For the skeptic who assumes “thinking tools” means recycled consultant decks and laundered statistics. The bet of this library is the opposite: every empirical claim traces to a graded source, the strong-evidence core is named, and where the evidence is thinner than people assume, the page says so. This path is for tracing the grading, not for running a method. Bring suspicion; follow each link to its grounding.

  1. Start at the grading model. Read The evidence model for the seven tiers (S/M/P/V/A/C/X) and the rule that a “P, useful anyway, here is when not to use it” beats a dressed-up “S”. The tier grades the framework’s mechanism, not a vendor’s confidence.
  2. Go to the aggregated bibliography. The bibliography collects the graded sources across the library so any claim can be walked back to its primary source. No effect size appears unless a source records it.
  3. Inspect the strong-evidence core. The S-tier skills are the anchor: replicated experimental or meta-analytic support, not practitioner lore. Each one carries its own dossier with sources and limits: Brainwriting, Far-Analogy Ideation, Stocks and Flows Reasoning, Authentic Dissent, Argument Mapping, Natural-Frequency Bayesian Framing, Linear-Model Aggregation, Reference Class Forecasting, WOOP (Mental Contrasting with Implementation Intentions), and After Action Review.
  4. Read the honest part. A strong tier does not mean an unlimited claim. The caveats below come straight from those dossiers.

The interesting thing about an S grade is what it does not cover. These limits are pulled from the dossiers, not invented.

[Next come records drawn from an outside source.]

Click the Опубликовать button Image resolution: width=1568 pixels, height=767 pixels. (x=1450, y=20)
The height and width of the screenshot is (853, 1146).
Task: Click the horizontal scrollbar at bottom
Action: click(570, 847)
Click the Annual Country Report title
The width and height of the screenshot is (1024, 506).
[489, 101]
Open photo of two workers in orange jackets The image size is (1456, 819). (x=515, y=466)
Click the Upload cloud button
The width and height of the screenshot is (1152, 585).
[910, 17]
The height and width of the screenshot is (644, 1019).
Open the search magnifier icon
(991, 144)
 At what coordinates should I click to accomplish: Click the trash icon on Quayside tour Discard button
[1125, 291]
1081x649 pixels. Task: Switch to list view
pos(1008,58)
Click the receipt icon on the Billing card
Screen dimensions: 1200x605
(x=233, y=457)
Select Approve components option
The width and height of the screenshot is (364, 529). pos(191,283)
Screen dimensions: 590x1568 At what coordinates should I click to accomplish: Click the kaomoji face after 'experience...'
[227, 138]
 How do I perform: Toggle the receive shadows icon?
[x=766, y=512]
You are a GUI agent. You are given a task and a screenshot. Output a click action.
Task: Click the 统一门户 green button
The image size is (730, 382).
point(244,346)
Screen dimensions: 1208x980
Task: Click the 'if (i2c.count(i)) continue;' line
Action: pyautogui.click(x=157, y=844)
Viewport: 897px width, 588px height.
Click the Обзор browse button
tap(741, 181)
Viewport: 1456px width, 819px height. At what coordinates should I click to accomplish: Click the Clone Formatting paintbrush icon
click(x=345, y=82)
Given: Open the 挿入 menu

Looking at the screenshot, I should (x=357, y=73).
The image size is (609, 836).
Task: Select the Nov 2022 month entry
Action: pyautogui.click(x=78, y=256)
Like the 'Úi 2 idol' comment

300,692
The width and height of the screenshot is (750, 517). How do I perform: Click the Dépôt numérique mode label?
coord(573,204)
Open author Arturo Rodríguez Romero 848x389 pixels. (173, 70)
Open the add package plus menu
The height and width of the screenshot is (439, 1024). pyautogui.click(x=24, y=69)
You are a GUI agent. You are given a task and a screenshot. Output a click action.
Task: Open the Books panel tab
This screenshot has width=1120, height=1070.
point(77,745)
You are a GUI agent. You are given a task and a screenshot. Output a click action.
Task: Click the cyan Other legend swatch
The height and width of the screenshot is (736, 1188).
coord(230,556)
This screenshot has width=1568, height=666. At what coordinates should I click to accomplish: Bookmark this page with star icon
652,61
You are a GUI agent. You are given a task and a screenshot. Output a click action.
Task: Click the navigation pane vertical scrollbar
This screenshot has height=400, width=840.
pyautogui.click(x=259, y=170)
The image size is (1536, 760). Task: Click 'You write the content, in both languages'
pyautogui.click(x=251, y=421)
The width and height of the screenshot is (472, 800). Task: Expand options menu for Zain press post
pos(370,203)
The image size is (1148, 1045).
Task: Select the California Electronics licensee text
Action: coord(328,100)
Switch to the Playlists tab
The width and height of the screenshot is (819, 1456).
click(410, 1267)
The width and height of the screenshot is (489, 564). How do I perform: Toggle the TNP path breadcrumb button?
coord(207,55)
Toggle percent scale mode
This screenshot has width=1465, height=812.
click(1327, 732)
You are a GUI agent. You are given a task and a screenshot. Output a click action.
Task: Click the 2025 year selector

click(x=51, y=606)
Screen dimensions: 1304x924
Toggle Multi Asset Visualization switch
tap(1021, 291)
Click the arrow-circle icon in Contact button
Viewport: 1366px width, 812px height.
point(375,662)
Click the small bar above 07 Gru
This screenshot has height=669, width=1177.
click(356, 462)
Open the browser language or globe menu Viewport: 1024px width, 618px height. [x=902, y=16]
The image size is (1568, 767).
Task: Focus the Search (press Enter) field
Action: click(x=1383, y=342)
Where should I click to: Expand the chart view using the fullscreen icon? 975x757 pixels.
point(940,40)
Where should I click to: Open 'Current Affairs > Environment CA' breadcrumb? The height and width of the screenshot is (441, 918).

  • Argument Mapping: the large measured gains in critical-thinking skill are for sustained practice, typically a course-length program building the skill. A single one-shot map does not carry the course-length effect, and a tidy map shows valid structure, not true premises.
  • Authentic Dissent: genuine minority dissent improves a group’s reasoning, but role-played or assigned devil’s advocacy does not replicate it. An AI cannot supply the authentic dissent the evidence is about; the skill engineers the conditions for real dissent rather than pretending to be the dissenter.
  • WOOP: the strong evidence is for closing the intention-action gap, and it is conditional. Positive fantasizing about the outcome alone, skipping the obstacle and the if-then plan, measurably reduces follow-through. Skip the hard steps and you invert the effect.
  • Stocks and Flows Reasoning: the strong result is that a specific accumulation error is real and widespread, and that making the stock-flow structure explicit removes it on a given problem. It is not a claim that the skill teaches general systems thinking, where the pedagogy evidence is mixed.

A related caveat lives outside the S-tier and is worth naming because it is the most common overclaim in this whole field: the premortem reliably surfaces more and more-specific risks, which is well supported, but it is not proven to improve final outcomes. The library grades the mechanism that is demonstrated and refuses the one that is not.